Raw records
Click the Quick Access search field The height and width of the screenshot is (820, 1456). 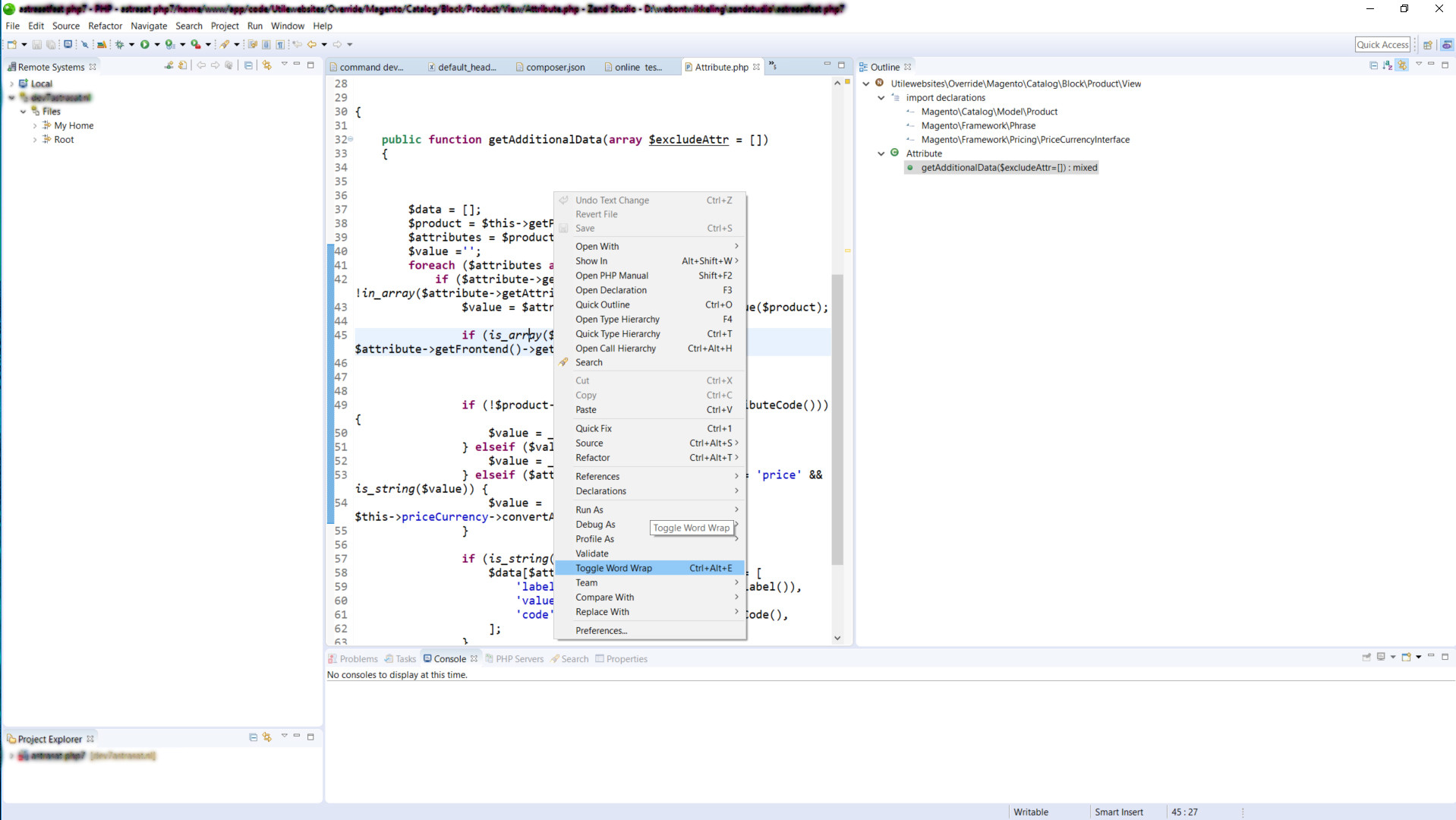pyautogui.click(x=1382, y=45)
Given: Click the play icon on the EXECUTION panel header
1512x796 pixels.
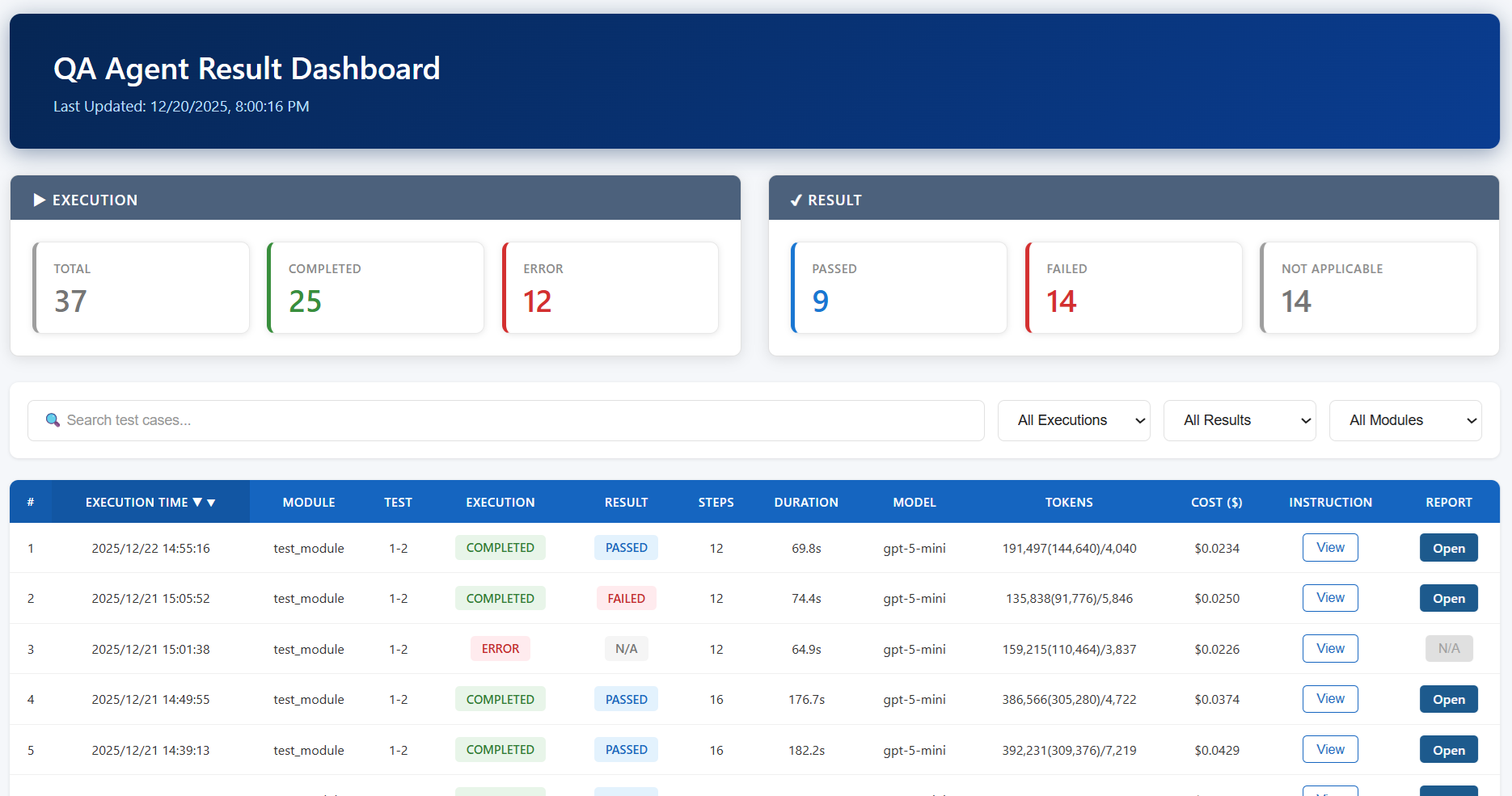Looking at the screenshot, I should [39, 200].
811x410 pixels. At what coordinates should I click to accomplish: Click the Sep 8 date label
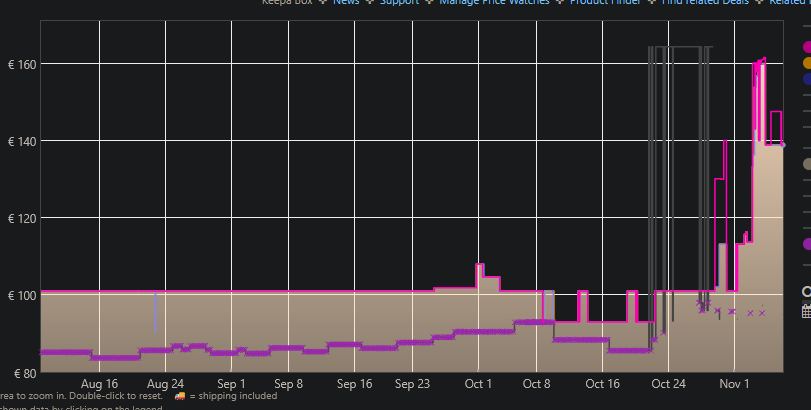pos(287,384)
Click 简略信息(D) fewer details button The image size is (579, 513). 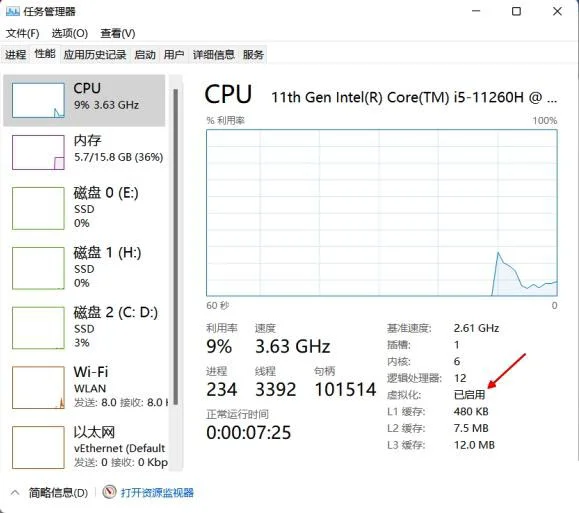point(58,493)
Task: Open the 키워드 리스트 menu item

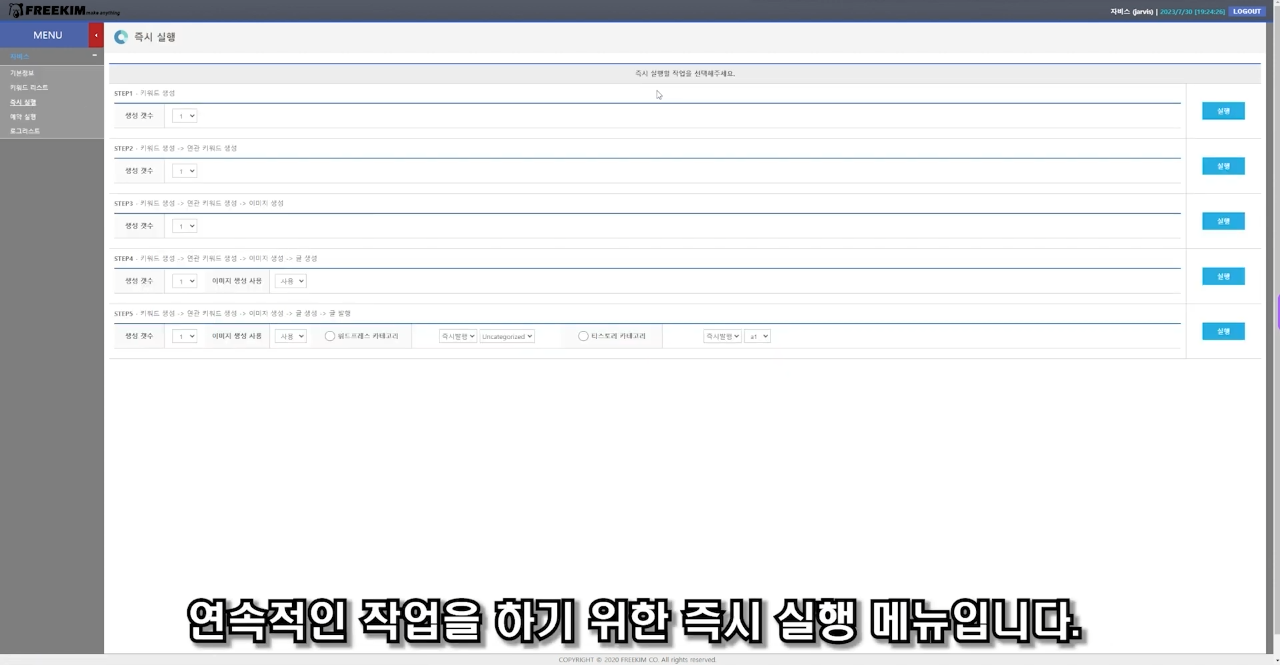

TASK DIRECTIONS> Return every line of the material above that contains the string "pixels", treating uppercase and lowercase as different.

TASK ANSWER>
1512x796 pixels.
811x410 pixels. At what coordinates should I click to accomplish: Click the Sep 8 date label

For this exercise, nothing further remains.